2 responses to “Judges-007[1]

  1. As a photographer i can understand that you never work for free. But on the other hand, the Photograph in question is NOT worth £15-20,000 as stated! Its a single snap shot of people in wigs walking, They could have found 10000 photographers in london who could shoot this exact image and commisioned the whole day for £500 with all images included and been honoured to get the job. Purchase of copyright for 1 image of this subject shouldnt be more than £1000. Its shocking to think someone would try and charge that much for a simple spontaeneous image like this.

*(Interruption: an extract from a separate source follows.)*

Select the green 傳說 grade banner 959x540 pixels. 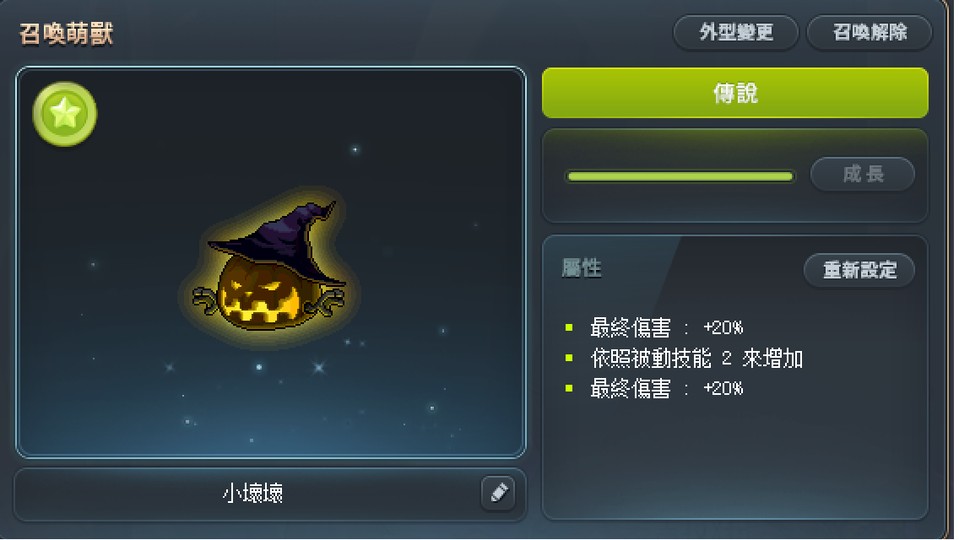tap(735, 93)
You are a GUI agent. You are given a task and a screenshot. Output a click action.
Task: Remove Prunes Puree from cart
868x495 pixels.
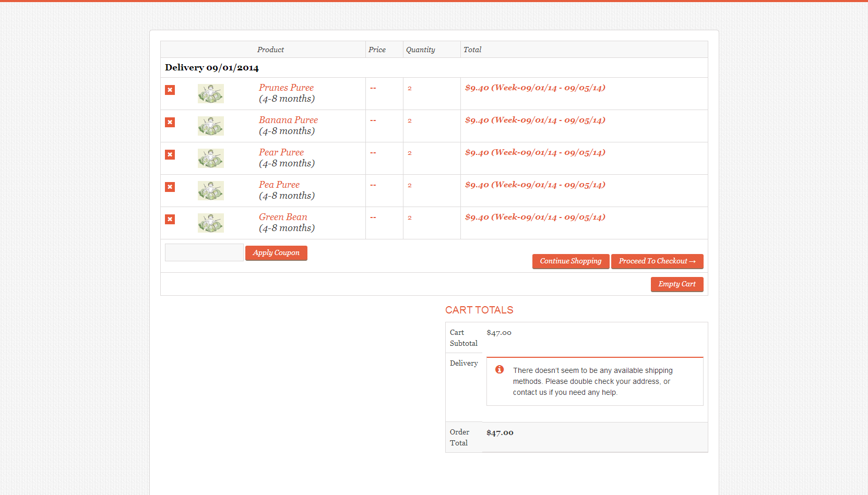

    • Firstly, it’s not an honour to be lied to and conned into giving away pictures for free. Nor is it an honour to be vastly under paid. Secondly, clearly you have no concept of image licensing or proper day rates; this is fine as we don’t all know everything, but might I suggest you look into photographers’ day rates for advertising or look at image pricing for licensing the image with the requirements made by the GREAT campaign? You can look at Photoshelter, Alamy or Getty as a start to get an idea. Your disparaging comments about the photograph in question is well out of order, but that aside, image licensing has nothing to do with the aesthetic value of an image, how complicated it was to light or to take, if it was a landscape picture that took a week to take because of bad light, if it was in a studio and lit with a complex rig and three assistants, a press assignment (as in this case) or a street moment captured – it could even be an out of focus snapshot of the pavement taken on a disposable plastic lensed camera. It’s image licensing, full stop. If the image is particularly unique, rare or a one off, then the price increases from the point of the standard image pricing. The prices I have quoted in my piece are all standard image pricing. I would have gladly explained all of this to you. Google can also help. I tend to research things before commenting publicly on matters I don’t understand; perhaps this might be useful for you too?